林子轩此时选择讲《红楼梦》,也是另一种形式的“整理国故”。

在新文学的倡导者和支持新文学的青年们看来,就是一种复古,一种倒退。

第九十一章出风头

林子轩对成为青年人的领袖和导师的兴趣不大,那样的话太有压力了,他可能会失眠。

何况他也没有那么大的本事,他目前取得的成绩都是抄袭后世的成果,自己本身才疏学浅,学识是需要时间积累的。

如果太过出风头,被人拆穿的话就英名尽丧了。

不过这一次到复旦大学上课,林子轩准备小小的出一次风头。

民国时期的大学可以说是国学大师云集,随便一个名字在后世都被无数人追捧,他们上课的方式也是各有特色。

按照后世的说话,这就是个性。

王国唯上课从不迟到早退,上完课就走,风雨无阻。

有回,王国唯讲《尚书》时,当堂告诉学生:“这个地方我不懂。”可当讲到他研究有素的问题时,他则说:“我的研究成果是无可争议的。”

这就是实事求是的态度。

梁时秋上课,黑板上从不写一字,他说:我不愿吃粉笔灰。

章泰炎的学问很大,门下弟子众多。

有次他来上课,五六个弟子陪同,有马优渔、钱轩同、刘半侬等,都是一时俊杰。

章泰炎的国语不好,由刘半侬任翻译,钱轩同写板书,马优渔倒茶水,可谓盛况空前。

他开口就说:“你们来听我上课是你们的幸运,当然也是我的幸运。”

胡拾讲课更像是演讲,鲁讯则率直犀利。

他们的风格林子轩学不来,不过他要有自己的风格,才能镇住这些复旦大学的才子们。

在这个时代,能够考入复旦大学的都是一时俊彦,或者说是天才,想要镇住这些天才,就必须比他们更天才。

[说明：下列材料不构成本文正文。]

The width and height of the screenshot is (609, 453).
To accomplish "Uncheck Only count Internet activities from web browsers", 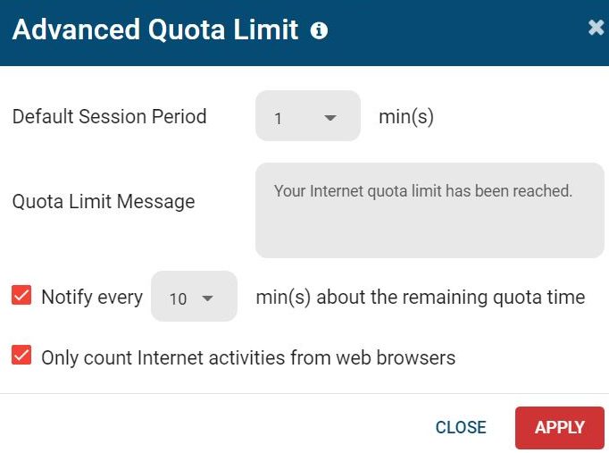I will 21,355.
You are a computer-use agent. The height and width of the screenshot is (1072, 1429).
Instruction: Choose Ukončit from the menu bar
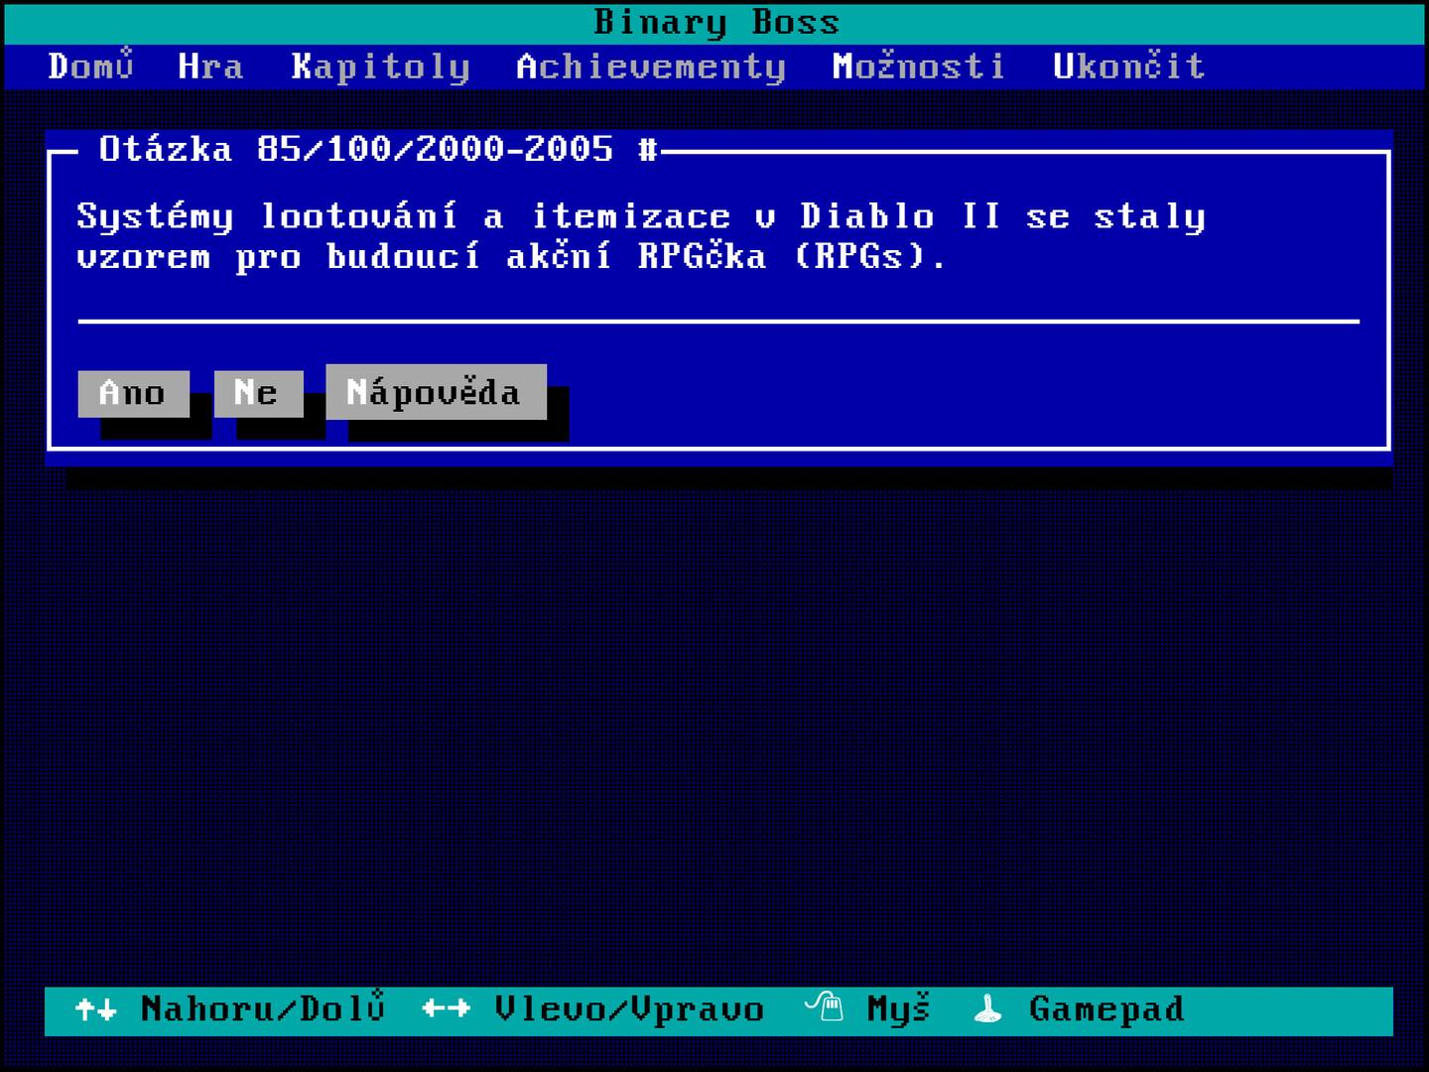coord(1128,67)
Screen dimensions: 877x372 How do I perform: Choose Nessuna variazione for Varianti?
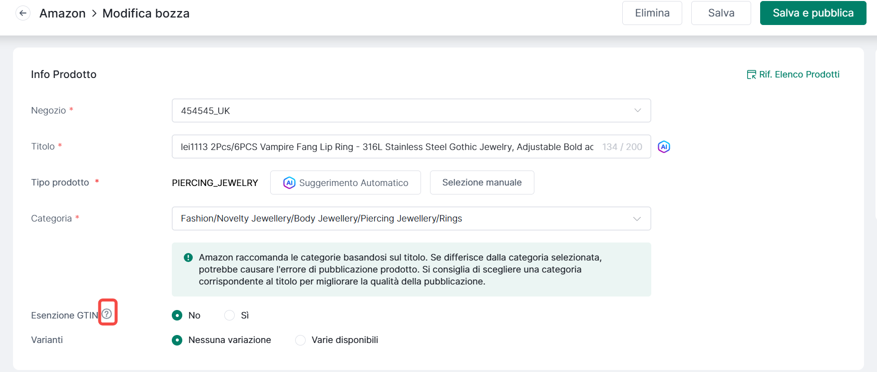pyautogui.click(x=177, y=340)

林子轩环视一周,看到还有几位复旦大学的教授坐在后面,想必是来听他水平如何的。

如果在讲课期间,这些教授或者学生离开了,就是他的失败,说明他讲的内容很差,如果学生都走完了,他以后也不要再到学校讲课了。

这对他来说同样是个考验。

好在林子轩早有准备,从随身带着的提包里拿出一本书。

这是商务印书馆最新出版的《红楼梦》。

他走下讲台,把《红楼梦》递给一位学生,让这位学生随便翻开一页,然后告诉他页数。

看到林子轩的举动,台下的学生和教授都莫名其妙,连系主任都不知道林子轩要做什么。

那个学生也不怯场,翻开《红楼梦》,说了一个二百三十四页。

林子轩站在讲台上,闭上眼睛,过了五秒之后,他张口开始背诵那一页的内容,从头到尾,没有一个字错漏。

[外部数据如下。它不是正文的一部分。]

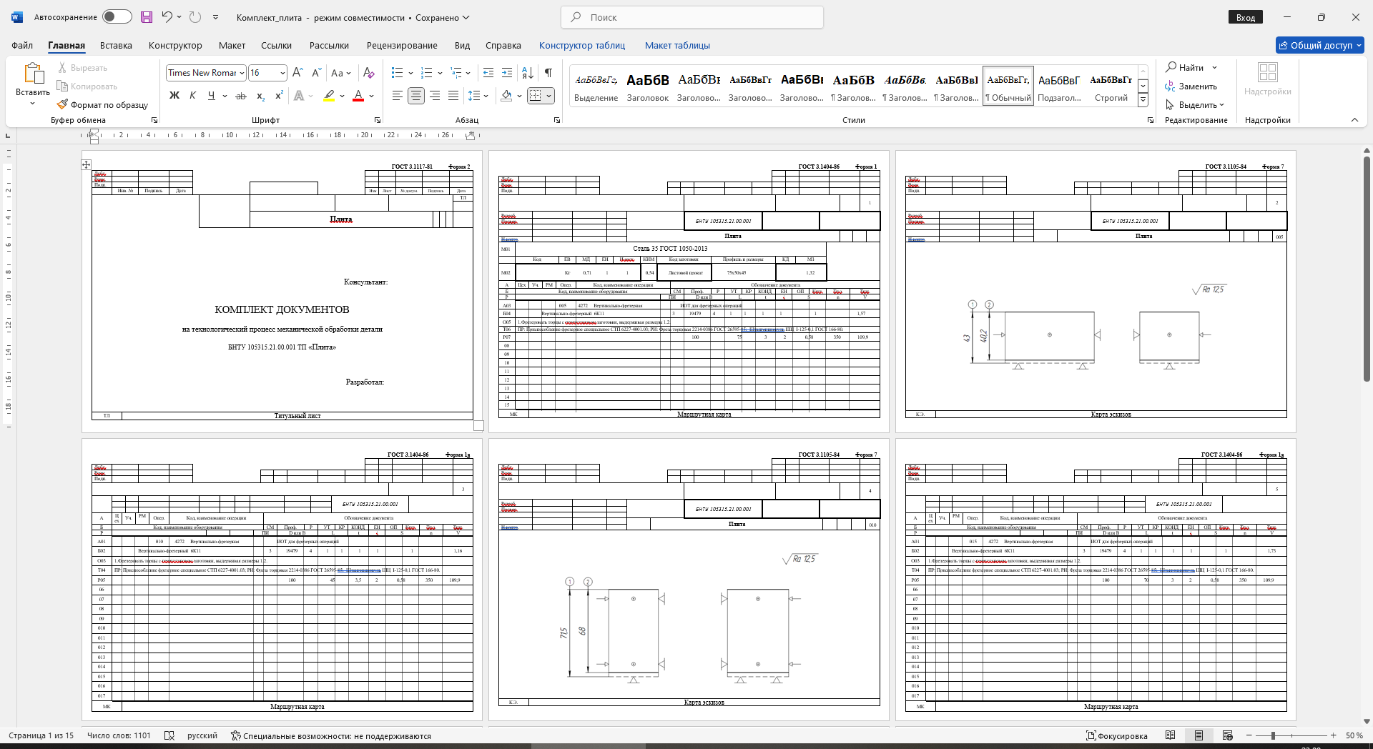Expand the Styles gallery
Image resolution: width=1373 pixels, height=749 pixels.
click(x=1143, y=101)
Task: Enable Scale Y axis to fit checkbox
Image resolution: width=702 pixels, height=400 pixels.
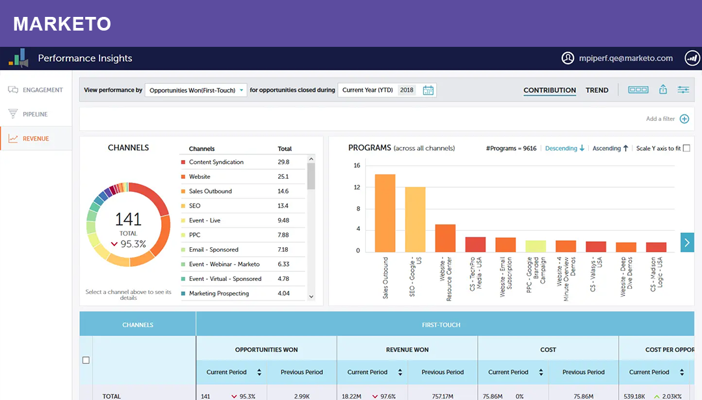Action: coord(686,148)
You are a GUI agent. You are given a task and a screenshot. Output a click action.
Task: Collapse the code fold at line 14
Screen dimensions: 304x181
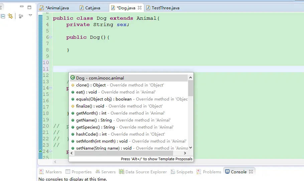[x=51, y=88]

当底下的学生弄明白林子轩在做什么的时候,顿时轰动了。

也就是说,林子轩把整本《红楼梦》都背诵了下来,这是多么惊人的记忆力啊。

背诵完毕,林子轩让那位学生再选一页,那位学生选了五百一十二页。

让学生们更为吃惊的事情发生了,这次林子轩是在倒着背,从最后一个字一直往前,还是一个字不差。

倒背如流!

底下复旦大学的学生们无法淡定了,连那些教授都惊讶起来。

这可不是一个记忆力超群就能解释的,这要对《红楼梦》研究到什么程度才能做到倒背如流的境界,就算是那些整年钻研《红楼梦》的学者也做不到啊。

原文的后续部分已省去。